30
Jan

Compare and Contrast

I was less than shocked to discover today that The Mirror has managed to stretch out Holly’s cleavage to a further day of discussion with a 2-page article discussing the right and wrong amount to show in public. Obviously just a chance to show a dozen or more pictures of celebrities in flesh revealing dresses, from the tasteful and currently highly popular Angelina Jolie to the utterly deranged and hardly dressed Jodie Marsh. With death in Kenya, incompetence and nepotism in Parliament, and street violence on the rise in the UK - you can see why women and their breasts demand so many front page inches.

29
Jan

Indecency on Ice

Dancing on Ice was flooded with complaints after host Holly Willoughby showed off her cleavage in a skimpy dress.

Flooded. Cleavage. Skimpy clothes. The shock of it all. What has saturday evening entertainment come to when a young and attractive woman wears a dress. Damnation and brimstone rain down on her satanic soul!

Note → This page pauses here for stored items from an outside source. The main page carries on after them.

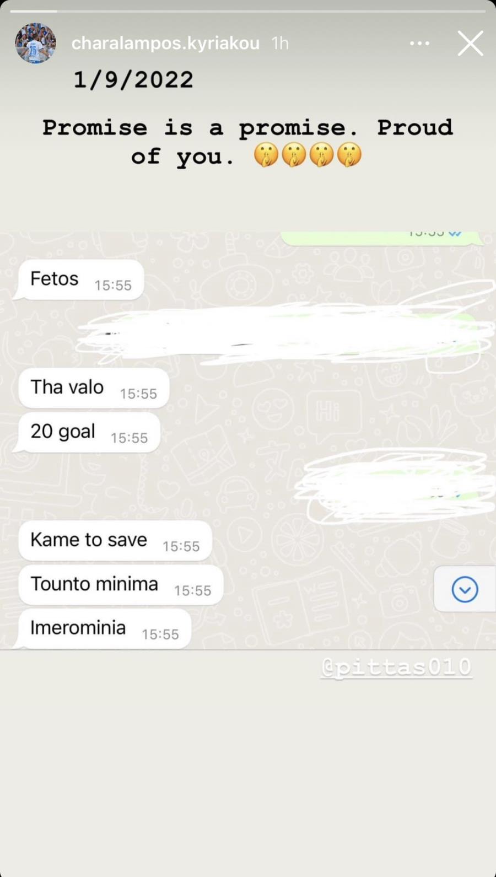
Task: Tap the blue double-check read receipt
Action: click(455, 234)
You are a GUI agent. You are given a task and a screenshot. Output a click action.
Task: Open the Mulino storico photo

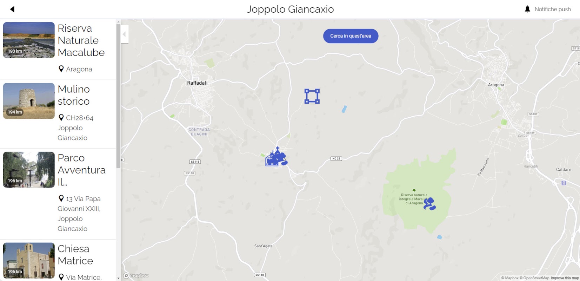[x=29, y=101]
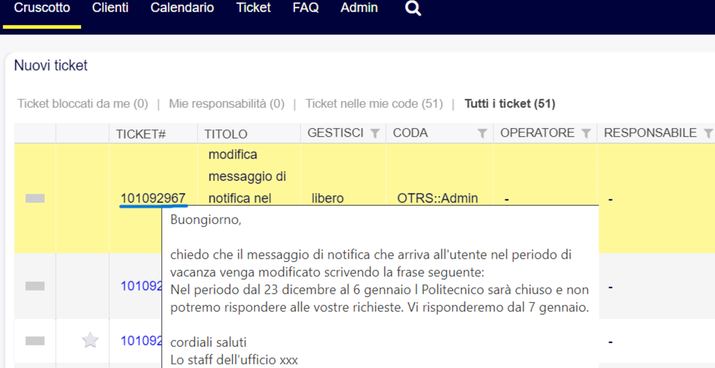Show Ticket nelle mie code
Viewport: 715px width, 368px height.
pos(374,104)
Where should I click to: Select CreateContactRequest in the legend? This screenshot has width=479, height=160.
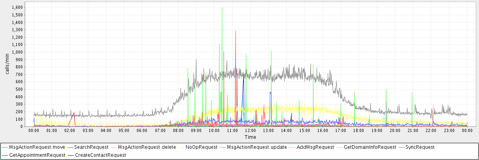coord(100,155)
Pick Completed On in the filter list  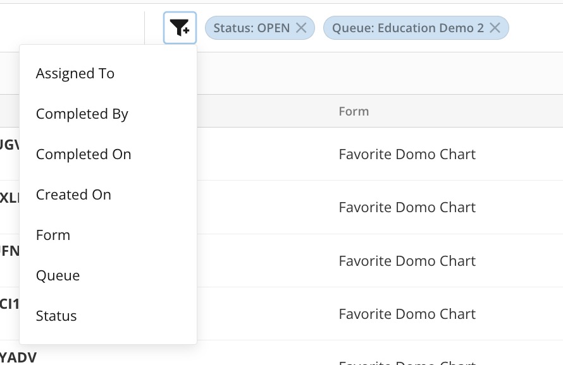pos(84,154)
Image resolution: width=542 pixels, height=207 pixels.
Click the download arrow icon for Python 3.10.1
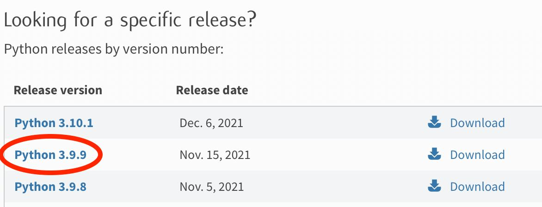(434, 122)
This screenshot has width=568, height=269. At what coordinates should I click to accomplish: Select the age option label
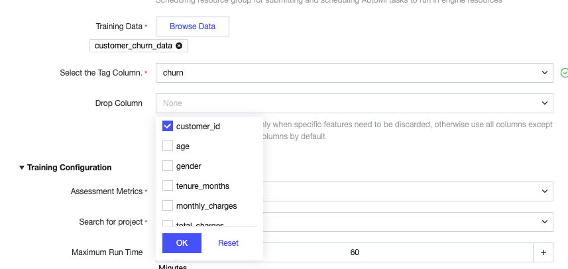tap(183, 146)
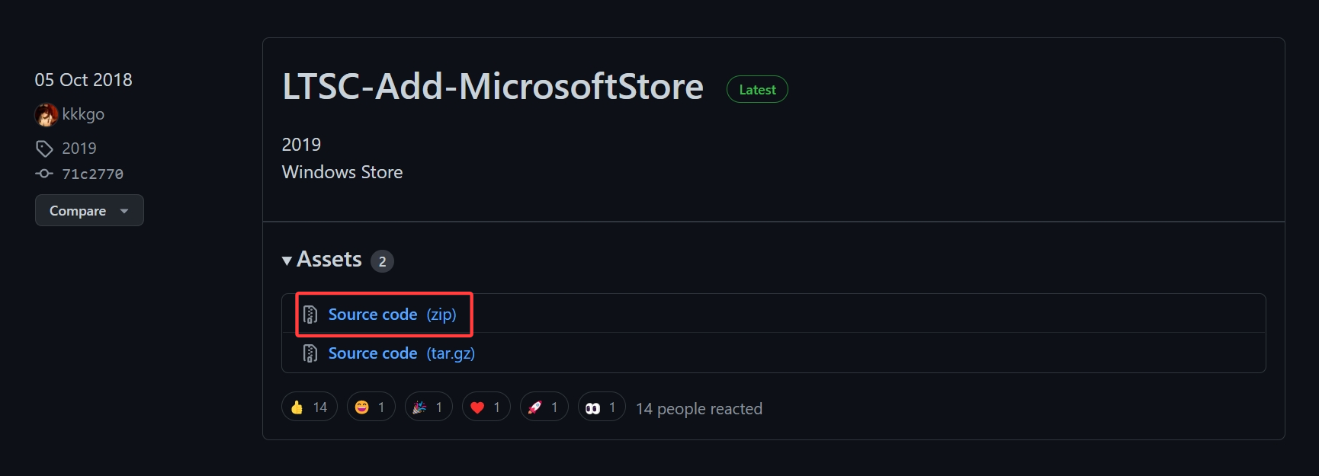1319x476 pixels.
Task: Click kkkgo's profile avatar
Action: click(46, 114)
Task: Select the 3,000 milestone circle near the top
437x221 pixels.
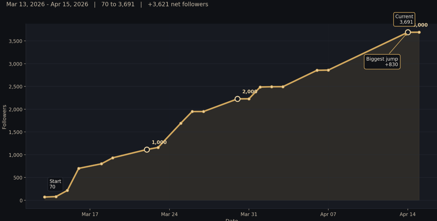Action: coord(408,32)
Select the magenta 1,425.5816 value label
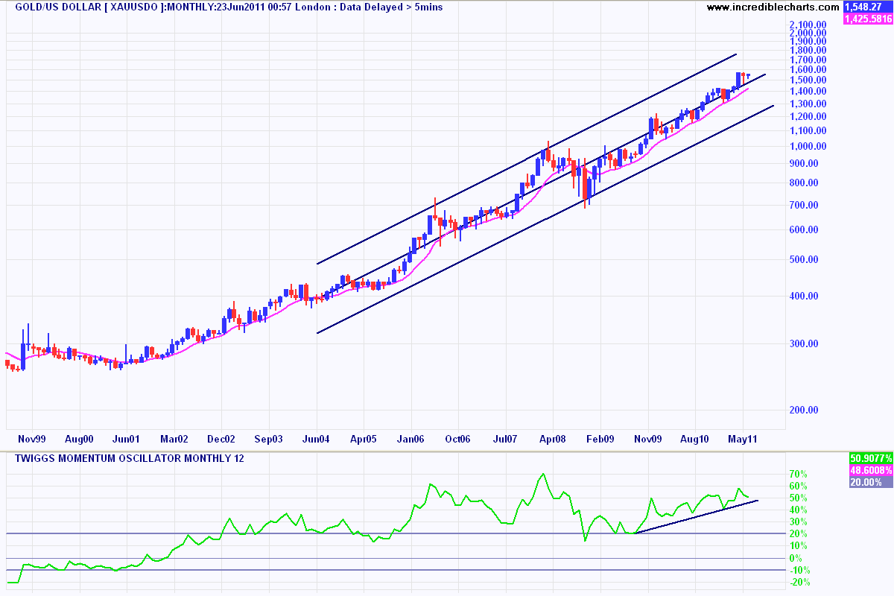This screenshot has width=894, height=596. pos(867,19)
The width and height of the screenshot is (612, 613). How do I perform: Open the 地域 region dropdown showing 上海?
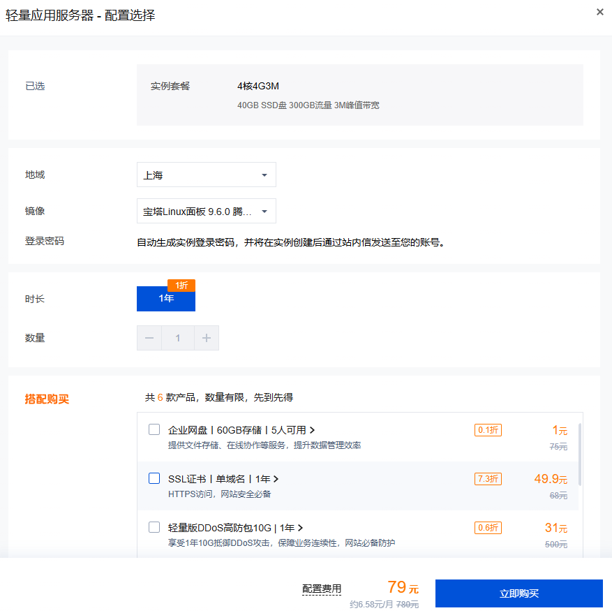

I read about this with incredulity, because I know what papers will do to sell copy. It would appear the ‘flood’ amounted to five complaints that Holly showed a little too much skin this last Saturday. What do these five people do as a day job? In truth, they’re probably professional complainers. Reminds me of a sketch from ‘Saturday Night Fry‘ where a woman (played by Phyllida Law) blurts all sorts of obscenity in a discussion about dirty minds (with Hugh Laurie) and then promptly sends a letter of complaint about the poor standards and language just in time for the end of the show (she complains they used the word ‘penis’ twice in the course of the show, three times if they read out her letter…).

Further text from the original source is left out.